Sure, a do-it-yourself will can work for individuals or couples with simple, child-free lives. However, most lives are complex enough to require detailed wills. Specifically, domestic partners, couples with more than $1 million in assets and non-citizens are some of the people who probably want to retain an attorney.
Furthermore, an evaluation of online do-it-yourself wills show that they may not be sufficient. For example, LegalZoom is an online legal document factory. Legal professionals reviewed the accuracy of the online site. In one case, attorneys examined an estate plan, which was constructed from the website.
According to reports, the website lacked legal backbone, especially in issues related to guardians. Who will take care of your kids when you pass? Do you have any backups? Furthermore, the will was missing age specifications for trusts. Most parents want their kids to be older when accessing such money. If you and your spouse were to die while your kids were young, LegalZoom would give your children access to trust money right away.

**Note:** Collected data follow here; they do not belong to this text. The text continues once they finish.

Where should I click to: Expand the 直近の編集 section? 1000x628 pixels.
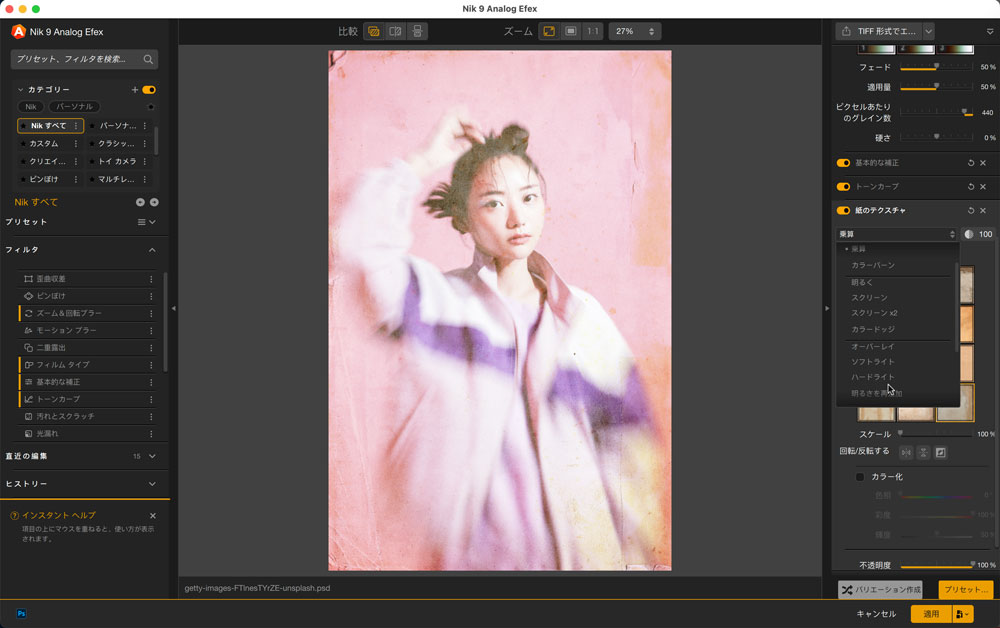(152, 456)
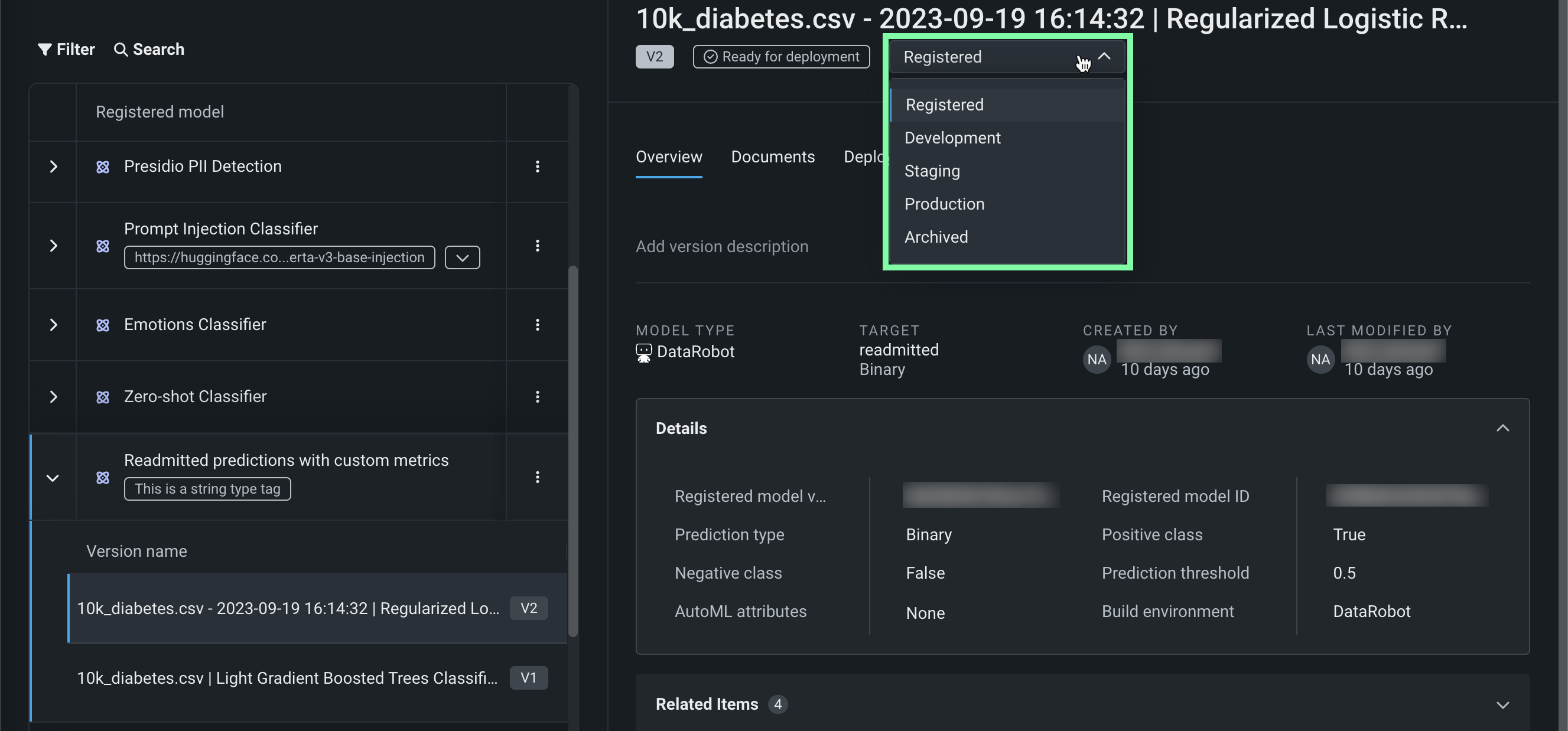Expand the Presidio PII Detection row
Screen dimensions: 1568x731
tap(54, 167)
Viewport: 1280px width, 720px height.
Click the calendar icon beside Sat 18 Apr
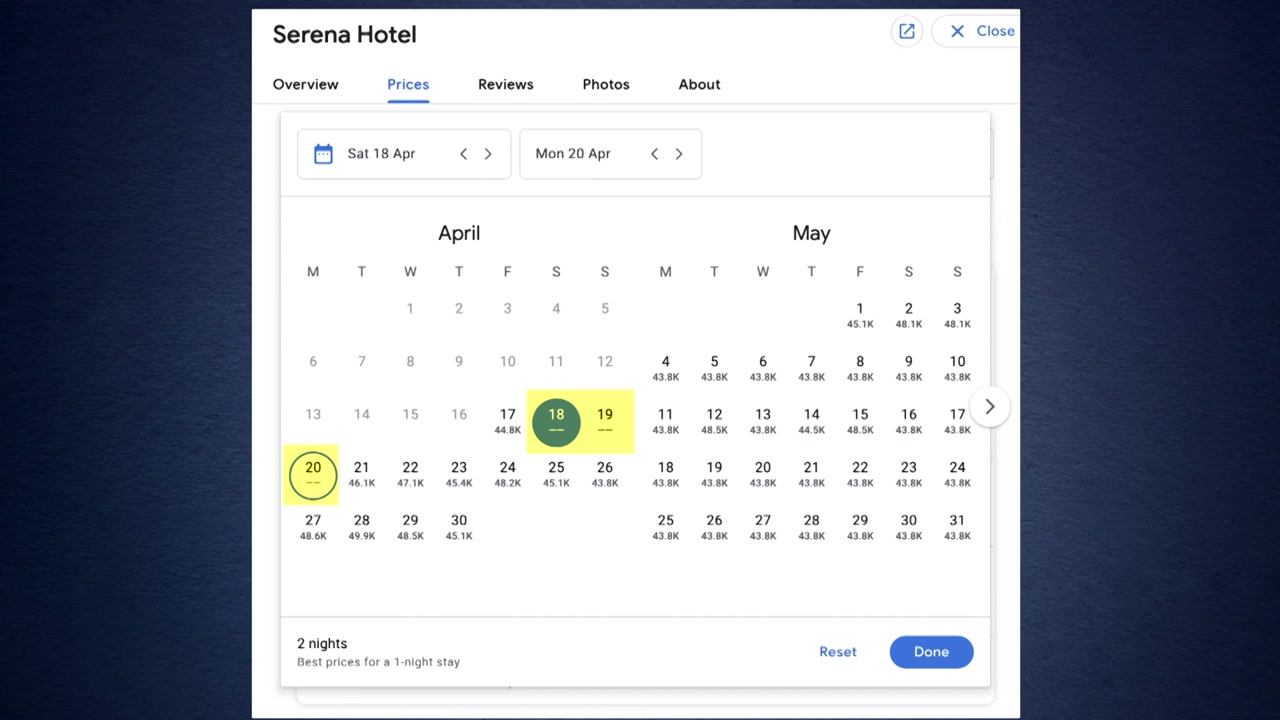323,154
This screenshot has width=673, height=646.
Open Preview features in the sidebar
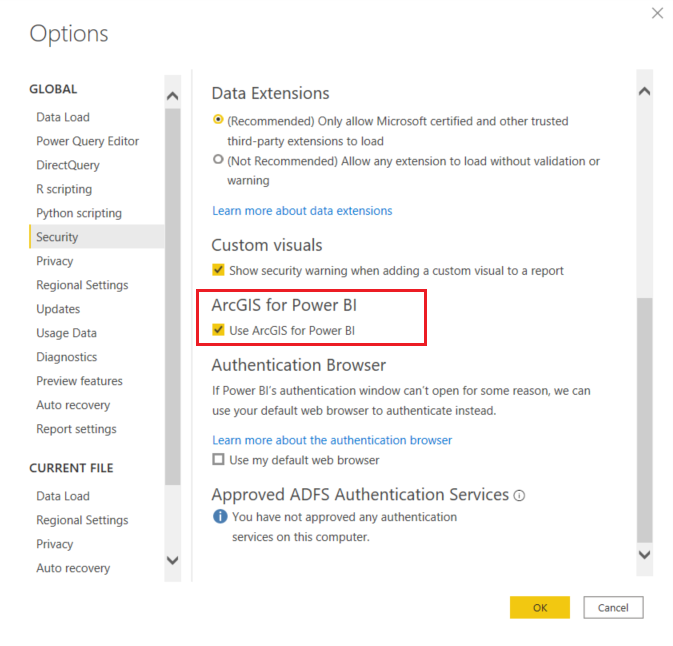click(79, 381)
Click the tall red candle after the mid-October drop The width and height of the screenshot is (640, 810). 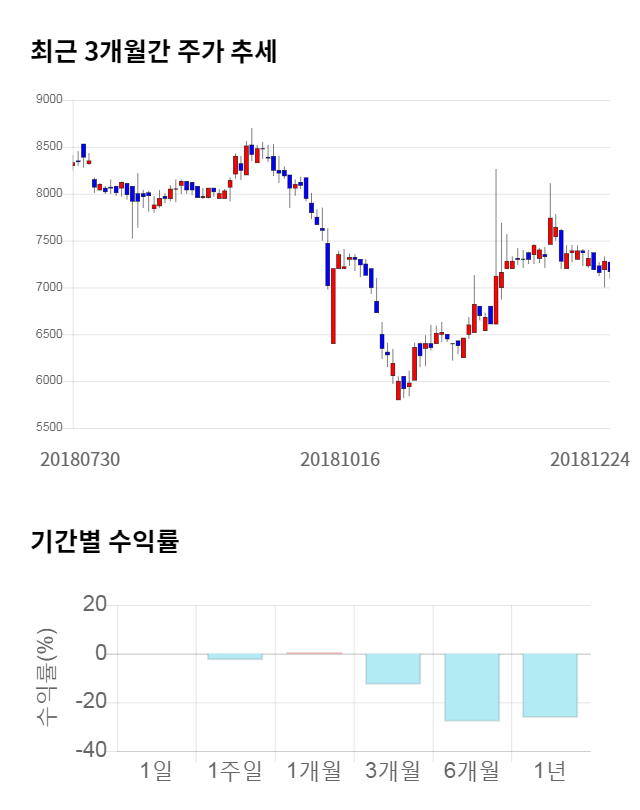click(x=333, y=306)
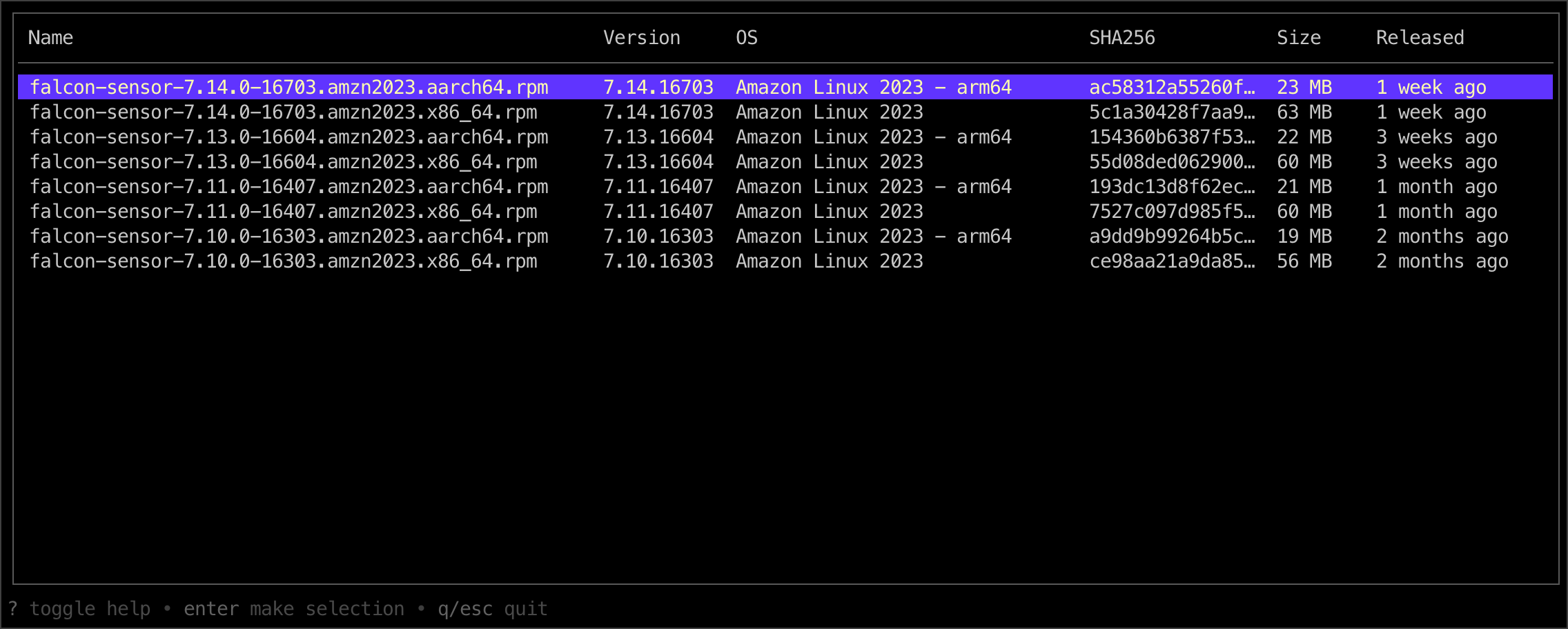
Task: Choose falcon-sensor-7.13.0-16604 aarch64 package
Action: 288,137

Attorneys found many other technical problems on LegalZoom and similar websites. Ultimately, professionals determined that the $81 spent on the website was not enough for a legally sufficient will. Furthermore, even if an individual were to pay for the Cadillac of wills on LegalZoom, one would ultimately be looking at hundreds of dollars for a mediocre and unstable will.
Therefore, if you are interested in making estate plans, you may want to speak to a legal professional. Unless you have an unusually simple life or are extremely knowledgeable in estate law, it may be difficult to do this on your own.